*Task details*:
Find the line containing "Евро 2012 (552, 1348)" in the records below. Copy exactly that line and each one after it, ending at the line containing "Cookie Einstellungen [button] (1072, 848)", and nothing more.

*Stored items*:
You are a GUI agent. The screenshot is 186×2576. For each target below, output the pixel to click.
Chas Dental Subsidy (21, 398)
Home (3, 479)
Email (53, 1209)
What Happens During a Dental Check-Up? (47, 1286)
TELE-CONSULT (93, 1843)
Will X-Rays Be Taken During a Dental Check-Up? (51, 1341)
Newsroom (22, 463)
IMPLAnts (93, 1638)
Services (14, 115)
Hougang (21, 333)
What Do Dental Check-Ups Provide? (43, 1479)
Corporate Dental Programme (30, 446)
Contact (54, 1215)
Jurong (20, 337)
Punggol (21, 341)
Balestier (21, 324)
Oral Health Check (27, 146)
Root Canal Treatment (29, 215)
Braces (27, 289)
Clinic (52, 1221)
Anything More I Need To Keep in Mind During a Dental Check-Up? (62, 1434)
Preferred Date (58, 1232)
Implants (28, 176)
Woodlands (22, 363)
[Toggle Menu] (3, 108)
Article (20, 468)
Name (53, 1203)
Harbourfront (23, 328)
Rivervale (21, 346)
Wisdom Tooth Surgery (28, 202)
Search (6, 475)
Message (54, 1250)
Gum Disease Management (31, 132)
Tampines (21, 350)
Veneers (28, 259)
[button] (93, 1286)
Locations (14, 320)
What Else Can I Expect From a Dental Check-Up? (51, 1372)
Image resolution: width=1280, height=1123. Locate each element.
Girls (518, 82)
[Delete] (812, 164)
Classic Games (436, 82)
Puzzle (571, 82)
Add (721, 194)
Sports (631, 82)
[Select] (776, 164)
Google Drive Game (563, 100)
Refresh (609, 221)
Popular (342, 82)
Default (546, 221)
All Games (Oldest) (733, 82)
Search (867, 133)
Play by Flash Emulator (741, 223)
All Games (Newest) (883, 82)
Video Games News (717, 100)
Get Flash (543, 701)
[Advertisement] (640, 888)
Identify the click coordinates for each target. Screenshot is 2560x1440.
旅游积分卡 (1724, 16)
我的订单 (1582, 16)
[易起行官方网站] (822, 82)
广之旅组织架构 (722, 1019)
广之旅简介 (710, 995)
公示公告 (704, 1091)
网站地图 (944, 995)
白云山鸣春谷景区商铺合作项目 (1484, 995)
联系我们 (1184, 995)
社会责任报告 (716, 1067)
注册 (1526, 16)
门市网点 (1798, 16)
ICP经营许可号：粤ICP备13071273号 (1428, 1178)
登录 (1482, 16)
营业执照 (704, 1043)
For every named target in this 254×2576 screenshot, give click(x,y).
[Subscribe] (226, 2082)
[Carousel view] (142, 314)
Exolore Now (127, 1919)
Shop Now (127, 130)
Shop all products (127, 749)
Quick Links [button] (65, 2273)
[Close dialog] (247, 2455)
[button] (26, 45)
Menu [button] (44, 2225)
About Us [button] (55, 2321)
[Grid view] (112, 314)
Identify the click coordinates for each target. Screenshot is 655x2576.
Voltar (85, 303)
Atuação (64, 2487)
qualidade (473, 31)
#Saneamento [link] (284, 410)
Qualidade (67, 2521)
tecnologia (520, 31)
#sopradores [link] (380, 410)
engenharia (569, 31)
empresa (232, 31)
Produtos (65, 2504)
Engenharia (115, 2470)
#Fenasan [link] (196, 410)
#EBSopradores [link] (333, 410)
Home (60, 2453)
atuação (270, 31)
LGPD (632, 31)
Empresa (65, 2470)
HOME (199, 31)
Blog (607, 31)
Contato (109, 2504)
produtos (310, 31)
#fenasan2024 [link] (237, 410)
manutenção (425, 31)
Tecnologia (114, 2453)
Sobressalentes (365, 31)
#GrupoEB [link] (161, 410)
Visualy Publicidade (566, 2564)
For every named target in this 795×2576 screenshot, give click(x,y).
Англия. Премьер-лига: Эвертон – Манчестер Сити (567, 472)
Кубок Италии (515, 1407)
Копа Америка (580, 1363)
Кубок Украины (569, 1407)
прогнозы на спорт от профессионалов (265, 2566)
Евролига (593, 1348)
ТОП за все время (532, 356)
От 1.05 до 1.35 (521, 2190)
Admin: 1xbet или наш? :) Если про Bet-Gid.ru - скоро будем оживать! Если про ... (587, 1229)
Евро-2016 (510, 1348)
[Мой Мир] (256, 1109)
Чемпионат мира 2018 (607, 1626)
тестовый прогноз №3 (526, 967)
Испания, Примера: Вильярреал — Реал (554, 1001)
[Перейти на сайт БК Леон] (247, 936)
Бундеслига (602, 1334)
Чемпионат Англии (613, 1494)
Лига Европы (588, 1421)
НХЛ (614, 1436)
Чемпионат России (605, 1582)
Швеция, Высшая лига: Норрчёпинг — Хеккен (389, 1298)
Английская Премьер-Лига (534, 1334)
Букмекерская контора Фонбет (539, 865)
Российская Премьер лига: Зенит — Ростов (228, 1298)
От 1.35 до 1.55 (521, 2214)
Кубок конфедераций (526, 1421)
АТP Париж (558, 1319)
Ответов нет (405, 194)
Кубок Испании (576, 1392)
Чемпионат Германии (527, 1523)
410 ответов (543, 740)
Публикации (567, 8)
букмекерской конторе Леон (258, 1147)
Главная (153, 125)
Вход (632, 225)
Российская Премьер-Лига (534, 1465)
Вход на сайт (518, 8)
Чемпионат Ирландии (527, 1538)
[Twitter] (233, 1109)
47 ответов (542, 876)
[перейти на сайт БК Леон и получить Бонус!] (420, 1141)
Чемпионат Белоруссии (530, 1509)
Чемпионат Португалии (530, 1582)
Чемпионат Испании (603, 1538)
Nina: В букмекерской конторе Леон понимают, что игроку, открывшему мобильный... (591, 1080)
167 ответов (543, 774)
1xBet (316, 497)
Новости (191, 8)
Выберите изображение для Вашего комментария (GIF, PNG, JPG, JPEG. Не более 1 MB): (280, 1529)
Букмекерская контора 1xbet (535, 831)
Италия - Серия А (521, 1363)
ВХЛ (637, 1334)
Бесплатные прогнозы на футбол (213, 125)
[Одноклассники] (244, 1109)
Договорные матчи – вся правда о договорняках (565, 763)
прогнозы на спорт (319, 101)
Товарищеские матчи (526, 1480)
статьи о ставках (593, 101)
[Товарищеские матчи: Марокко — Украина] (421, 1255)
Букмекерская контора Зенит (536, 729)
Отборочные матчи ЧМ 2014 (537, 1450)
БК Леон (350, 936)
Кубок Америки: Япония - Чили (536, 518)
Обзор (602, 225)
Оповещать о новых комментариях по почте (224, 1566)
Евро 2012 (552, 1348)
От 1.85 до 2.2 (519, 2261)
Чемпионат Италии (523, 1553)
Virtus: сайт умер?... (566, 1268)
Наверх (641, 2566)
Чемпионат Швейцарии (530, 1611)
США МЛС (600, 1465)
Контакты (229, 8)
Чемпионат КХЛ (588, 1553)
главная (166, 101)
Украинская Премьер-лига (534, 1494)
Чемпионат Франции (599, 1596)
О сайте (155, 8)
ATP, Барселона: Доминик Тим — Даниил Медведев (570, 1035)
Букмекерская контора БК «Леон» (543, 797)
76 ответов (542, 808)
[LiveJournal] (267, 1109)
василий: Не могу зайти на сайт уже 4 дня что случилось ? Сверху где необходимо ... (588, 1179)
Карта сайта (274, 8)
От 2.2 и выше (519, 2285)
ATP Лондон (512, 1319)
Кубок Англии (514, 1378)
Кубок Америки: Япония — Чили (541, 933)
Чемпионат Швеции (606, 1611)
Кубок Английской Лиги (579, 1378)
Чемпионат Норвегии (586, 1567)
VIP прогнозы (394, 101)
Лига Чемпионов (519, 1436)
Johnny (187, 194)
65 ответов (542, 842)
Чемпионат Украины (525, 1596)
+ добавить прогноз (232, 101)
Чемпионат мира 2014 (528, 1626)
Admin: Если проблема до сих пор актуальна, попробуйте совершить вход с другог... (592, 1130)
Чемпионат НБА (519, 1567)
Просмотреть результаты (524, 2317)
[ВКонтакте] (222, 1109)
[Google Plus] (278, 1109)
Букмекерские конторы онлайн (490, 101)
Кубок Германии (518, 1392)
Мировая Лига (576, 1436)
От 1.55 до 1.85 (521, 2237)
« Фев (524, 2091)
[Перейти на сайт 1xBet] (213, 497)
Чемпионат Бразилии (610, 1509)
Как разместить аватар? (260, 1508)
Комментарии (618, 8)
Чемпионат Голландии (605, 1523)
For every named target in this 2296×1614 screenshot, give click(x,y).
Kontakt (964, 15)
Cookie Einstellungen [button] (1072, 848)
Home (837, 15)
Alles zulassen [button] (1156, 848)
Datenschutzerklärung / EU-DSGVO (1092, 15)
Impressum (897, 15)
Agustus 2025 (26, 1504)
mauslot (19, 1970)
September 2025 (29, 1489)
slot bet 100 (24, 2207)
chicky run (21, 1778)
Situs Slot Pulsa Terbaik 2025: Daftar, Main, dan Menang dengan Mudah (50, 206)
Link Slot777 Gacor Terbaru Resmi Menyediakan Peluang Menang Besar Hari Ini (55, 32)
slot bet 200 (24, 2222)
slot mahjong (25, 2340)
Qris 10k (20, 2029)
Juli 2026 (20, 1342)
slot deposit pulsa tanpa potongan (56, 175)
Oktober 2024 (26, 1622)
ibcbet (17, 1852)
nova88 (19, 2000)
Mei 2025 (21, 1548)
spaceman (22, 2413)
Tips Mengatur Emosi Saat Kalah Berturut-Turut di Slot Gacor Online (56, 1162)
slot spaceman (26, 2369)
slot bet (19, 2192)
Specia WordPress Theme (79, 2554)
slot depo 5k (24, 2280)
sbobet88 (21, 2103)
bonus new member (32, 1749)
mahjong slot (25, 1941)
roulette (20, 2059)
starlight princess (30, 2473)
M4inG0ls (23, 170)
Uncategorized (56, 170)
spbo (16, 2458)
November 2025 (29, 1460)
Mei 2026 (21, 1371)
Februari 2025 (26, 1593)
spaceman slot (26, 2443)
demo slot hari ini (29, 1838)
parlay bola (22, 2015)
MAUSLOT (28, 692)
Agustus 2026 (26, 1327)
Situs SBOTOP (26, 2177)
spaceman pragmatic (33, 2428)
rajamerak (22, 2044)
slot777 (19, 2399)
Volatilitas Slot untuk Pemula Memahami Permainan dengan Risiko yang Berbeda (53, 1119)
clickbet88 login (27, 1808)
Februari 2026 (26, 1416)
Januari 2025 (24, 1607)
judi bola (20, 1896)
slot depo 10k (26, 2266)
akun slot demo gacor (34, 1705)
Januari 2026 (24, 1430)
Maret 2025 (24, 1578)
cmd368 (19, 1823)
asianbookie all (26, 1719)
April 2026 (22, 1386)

*Answer to the exercise*:
Евро 2012 (552, 1348)
От 1.85 до 2.2 (519, 2261)
Чемпионат Италии (523, 1553)
Virtus: сайт умер?... (566, 1268)
Наверх (641, 2566)
Чемпионат Швейцарии (530, 1611)
США МЛС (600, 1465)
Контакты (229, 8)
Чемпионат КХЛ (588, 1553)
главная (166, 101)
Украинская Премьер-лига (534, 1494)
Чемпионат Франции (599, 1596)
О сайте (155, 8)
ATP, Барселона: Доминик Тим — Даниил Медведев (570, 1035)
Букмекерская контора БК «Леон» (543, 797)
76 ответов (542, 808)
[LiveJournal] (267, 1109)
василий: Не могу зайти на сайт уже 4 дня что случилось ? Сверху где необходимо ... (588, 1179)
Карта сайта (274, 8)
От 2.2 и выше (519, 2285)
ATP Лондон (512, 1319)
Кубок Англии (514, 1378)
Кубок Америки: Япония — Чили (541, 933)
Чемпионат Швеции (606, 1611)
Кубок Английской Лиги (579, 1378)
Чемпионат Норвегии (586, 1567)
VIP прогнозы (394, 101)
Лига Чемпионов (519, 1436)
Johnny (187, 194)
65 ответов (542, 842)
Чемпионат Украины (525, 1596)
+ добавить прогноз (232, 101)
Чемпионат мира 2014 (528, 1626)
Admin: Если проблема до сих пор актуальна, попробуйте совершить вход с другог... (592, 1130)
Чемпионат НБА (519, 1567)
Просмотреть результаты (524, 2317)
[ВКонтакте] (222, 1109)
[Google Plus] (278, 1109)
Букмекерские конторы онлайн (490, 101)
Кубок Германии (518, 1392)
Мировая Лига (576, 1436)
От 1.55 до 1.85 (521, 2237)
« Фев (524, 2091)
[Перейти на сайт 1xBet] (213, 497)
Чемпионат Бразилии (610, 1509)
Как разместить аватар? (260, 1508)
Комментарии (618, 8)
Чемпионат Голландии (605, 1523)
For every named target in this 2296×1614 screenshot, give click(x,y).
Kontakt (964, 15)
Cookie Einstellungen [button] (1072, 848)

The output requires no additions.